Brazil's federal audit court (TCU) on Wednesday declared President Dilma Rousseff's budgeting practices unlawful, paving the way for opposition parties to argue that the president should be impeached for breaking the law.

The TCU ruled that Rousseff's government breached the standard budgeting practices in 2014 by taking unauthorized loans from state-owned banks to reduce fiscal deficit.

"The accounts are not in a condition where they can be approved.
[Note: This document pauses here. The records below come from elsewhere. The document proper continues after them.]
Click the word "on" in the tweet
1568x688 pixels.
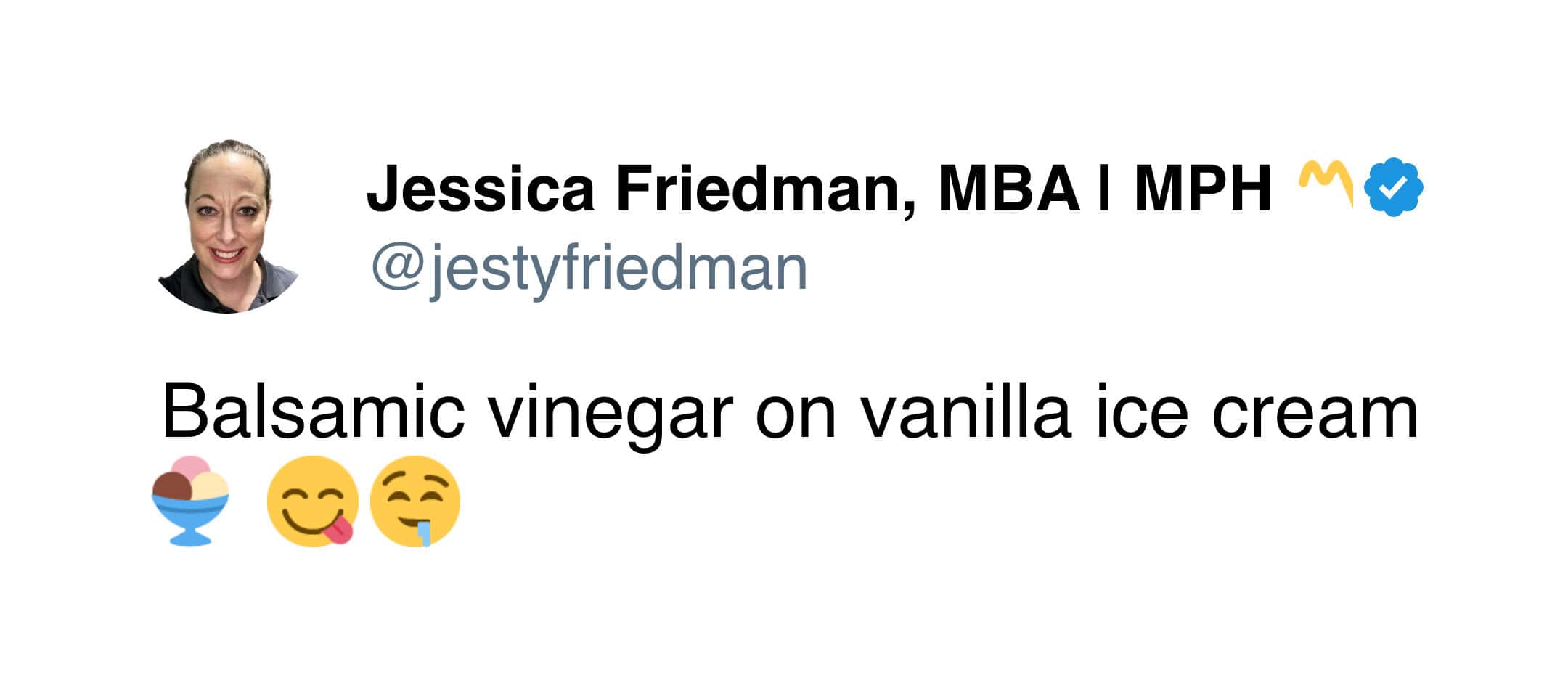(796, 413)
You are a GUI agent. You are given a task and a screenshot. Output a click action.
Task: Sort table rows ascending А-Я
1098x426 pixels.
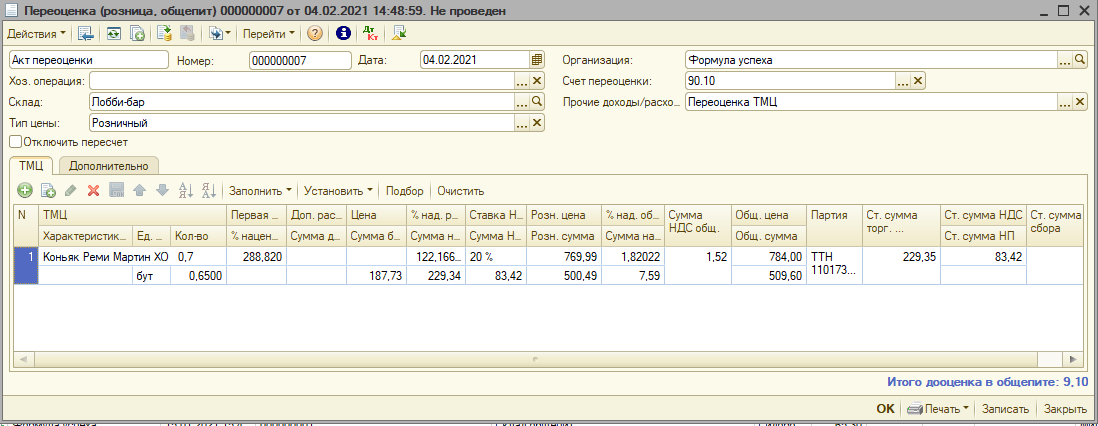pyautogui.click(x=185, y=190)
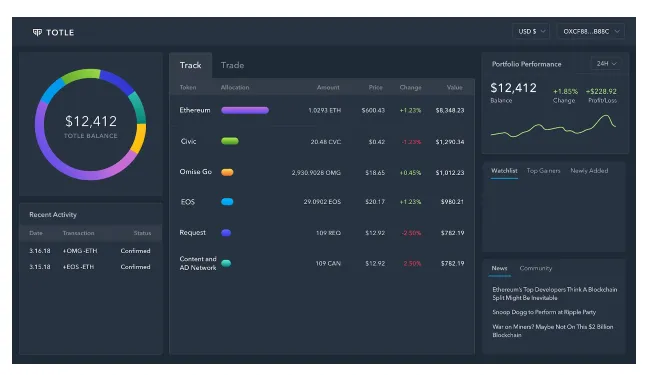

We recommend their rejection," TCU lead judge Augusto Nardes said, according to AFP.

The Brazilian government defended it's accounting practices and announced that the ruling would be challenged in the Supreme Court, according to Latin Post.

TCU's ruling is not legally binding, but opposition parties are going to use TCU's ruling for impeachment proceedings against Dilma Rousseff in Congress.

"This establishes that they doctored fiscal accounts, which is an administrative crime and President Rousseff should face an impeachment vote," said opposition leader Carlos Sampaio, according to Reuters.

"It's the end for the Rousseff government," said Rubens Bueno, leader of another opposition PPS party.

The TCU decision against embattled Brazilian President came one day after country's electoral court (TSE) gave nod for an investigation into Rousseff's re-election campaign in 2014.

"Rousseff and Vice President Michel Temer were involved in abuse of economic power, and of fraud, by funding campaign expenses... with donations from Petrobras contractor companies as part of the bribes distribution," the complaint to TSE said, according to Merco Press.